Sarracenia flava

Sarracenia flava

Wednesday, June 29, 2011

Early Phyllodia and Aborted flowers

Phyllodia are non-carnivorous leaves produced by Sarracenia when a plant is under a significant amount of stress and in the winter.  And it has been quite a stressful spring. At least 4 tornado watches, a day where the temperature went from 98 to 60, flooding in the bog, other plants dying of fungus infection, and searing heat.  Well all those terrible conditions have done a beating on the plants. I can distinctly see how weather has taken its toll. 50% are producing early phyllodia and I have no idea what will happen to them (it looks like there are no new leaves in the near future.) Enjoy some pictures of distraught plants...
A semi-phyllodia on S. leucophylla

Some plants haven't even produced a working pitcher yet
The second part of this post is of course aborted flowers.  I'm not talking about flowers that I chose to kill, I'm talking about flowers that never happened. Sarracenia rubra is the plant in mind. In an earlier post I mentioned that only the rubra was left to flower, well it still hasn't, but it looks like it will. So that's where we are. Oh and to add on to the madness, some of the Dionaea flowers also killed themselves off with the heat, so I guess I didn't need to cut off the ones that I did. 
So the buds kinda look the same as when they first came up...

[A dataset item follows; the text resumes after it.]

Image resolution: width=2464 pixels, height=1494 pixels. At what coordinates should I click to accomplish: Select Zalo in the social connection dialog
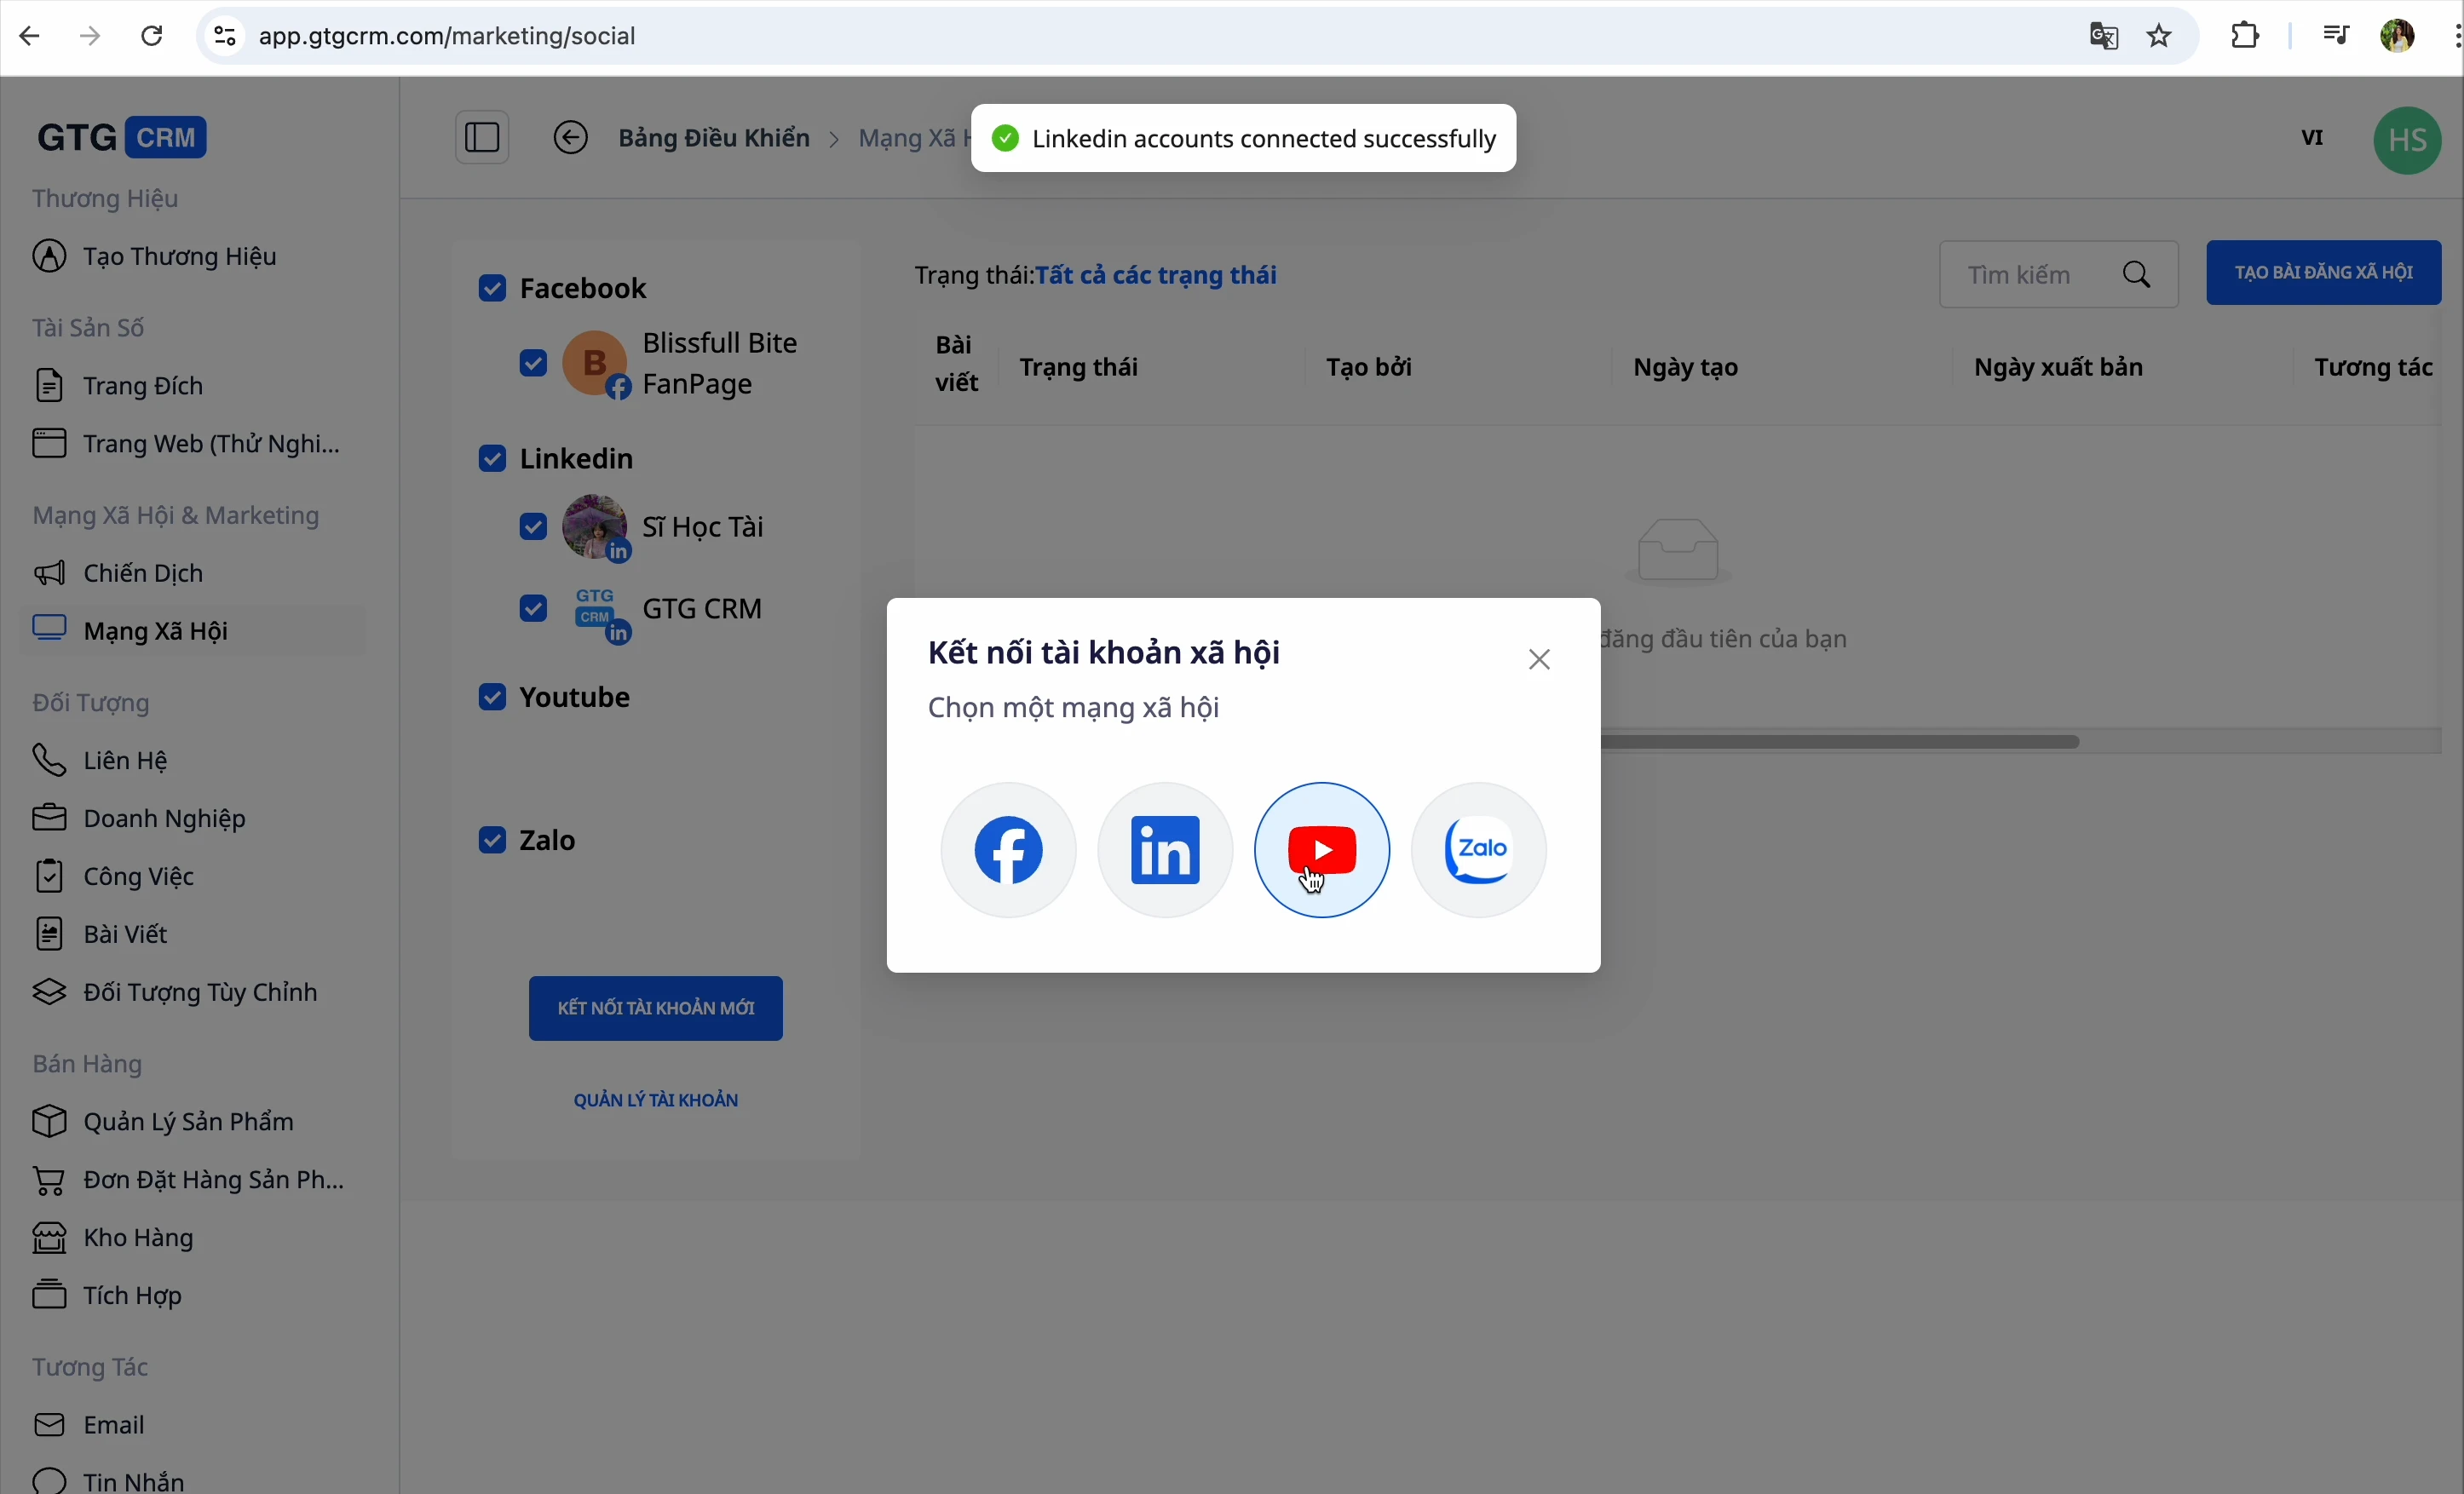pyautogui.click(x=1478, y=849)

A seared off bud on a Dionaea plant

Well I hope everyone else has better growth conditions than I, so I bid you good growing!

Thursday, June 16, 2011

Flowers and Death

Well it seems we are at the end of the flowering season here, only the rubra ssp. rubra is left to flower,
and I am ready with some leucophylla hybrid pollen for it.  Because of the annoying lack of flowers this year, I decided I would leave most of the pollination to the bees. (If you don't know how to pollinate a Sarracenia flower, here's a good link
Of course with life comes death and I think that because of the wetness of this spring, and the awful weather several of my Sarracenia got fungal infections. There were three casualties (gladly just unnamed hybrids) and a 'Ladies in Waiting' that I think that I will lose.
A little tribute to the rhizomes lost
And with death comes life again

Sarracenia oreophila 'Sand Mountain'

Sarracenia "Excellens Giant"

Thursday, June 9, 2011

Ahhhh! (part 2)

Some knocked over Drosera scorpiodes
The world has to be kidding me right? Well last night I was watching T.V. and all of the sudden up pops a little message on the screen.  So I switch to the weather channel and look at what the forecast says. A cold front is coming in with hail.  Yesterday's high was 95 degrees, the low was 73 degrees. Today's high is 61 degrees and the low is 50 degrees. It feels like somebody is trying to destroy my plants. It knocked over all of my Drosera scorpiodes (which might not recover from its roots) and knocked some of my Sarr flowers down (gladly not off). To add on to this I'm pretty sure my mexican butterworts are not liking any of these wild temperature changes and are looking quite sickly. Hopefully nothing will die, but I don't have my hopes up.

Now that's a cold front!

Wednesday, June 8, 2011


Well if you couldn't tell from my tone, I am thoroughly upset. Summer has come way too quickly, and is basically killing off every single one of my flower buds. Already I lost that flava bud that was previously mentioned and now my 'Ladies in Waiting' just died too. So besides unnamed hybrids with flowers all I have is a S. purpurea ssp. purpurea that has pink petals! Pink petals are highly indicative of S. rosea or a backcrossed hybrid. So the making of new little Sarracenia plants looks to be greatly inhibited this year. And on top of all of that several of my greenhouse plants that I put outside look like there going into shock and the mexican butterworts are all shriveled from the heat. This early summer is bothersome.

Sunday, June 5, 2011

It's Here

Summer is here. The temperatures around here are crazy. They are so crazy that some of the pitchers on the Sarracenia are flopped over because the temperatures partially dry out the pitchers and decrease the water pressure that helps to keep them upright. I just moved the plants from the greenhouse outdoors and to the bog and another area that will receive hard water as a test (its just some Pinguicula and Pygmy Drosera. 
It kind of feels like spring took about two days and now summer is here just like that. Yesterday the high was 90 degrees F two days before it the high was 67 degrees F. So the temperatures are crazy, just crazy.